The Federal Reserve making good versus bad decisions can be the difference between an economic boom or a recession, and ten million workers getting raises or getting laid off. When you’ve got that much riding on a decision, you want the best decision-maker possible – that is, you want to choose the head of the Federal Reserve based on merit.

This has nothing to do with fairness, deserts, or anything else. If some rich parents pay for their unborn kid to have experimental gene therapy that makes him a superhumanly-brilliant economist, and it works, and through no credit of his own he becomes a superhumanly-brilliant economist – then I want that kid in charge of the Federal Reserve. And if you care about saving ten million people’s jobs, you do too.

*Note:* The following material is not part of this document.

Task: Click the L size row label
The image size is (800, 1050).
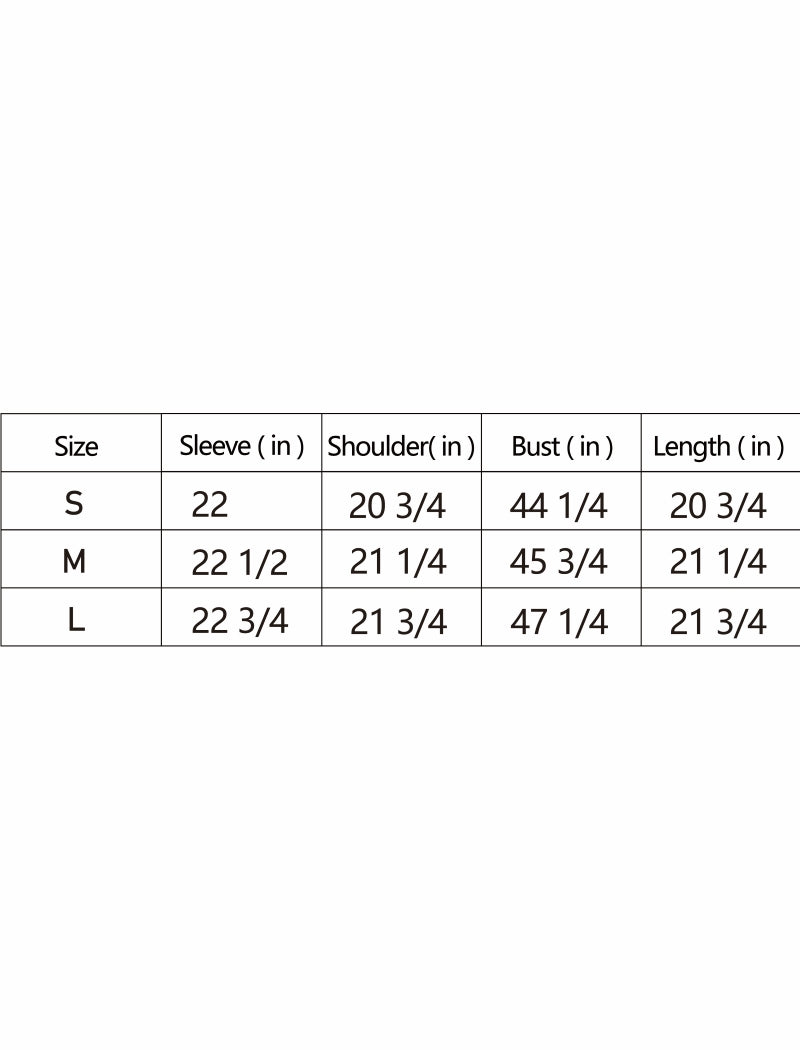Action: click(x=76, y=620)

Now, obviously, IQ is not the only factor that determines if someone is going to be good at such a job. And I would greatly like to separate/reduce power over other people from as many positions as possible, even if what they do is important, because the existence of the "ruling class" is the problem, not the details of who is in it. This is relatively easy for surgeons; less so for the chairman of the Fed. But the only way for the Fed not to have power is not to have a centralized monetary system, and similarly the only way for a politician not to have power is to have as small and weak a government as possible. And favoring "Mayflower descendants" over 1st generation immigrants accomplishes, in my view, pretty much nothing on either front. What if we flip your example; do Mayflower descendants deserve more wealth and power just because their ancestors from 400 years ago fled England?

do Mayflower descendants deserve more wealth and power just because their ancestors from 400 years ago fled England?

This isn't what 2rafa is proposing in her post at all, she is proposing that the Mayflower descendants deserve more wealth and power because they have more sense of duty and respect for the people around them and the institutions that their ancestors built than the descendants of people who flew over 30 years ago do.

Neither that argument nor any supporting evidence for it are in their post. It's mostly just complaining about the outgroup.

You're right, I was conflating the comment you replied to with this comment she made below.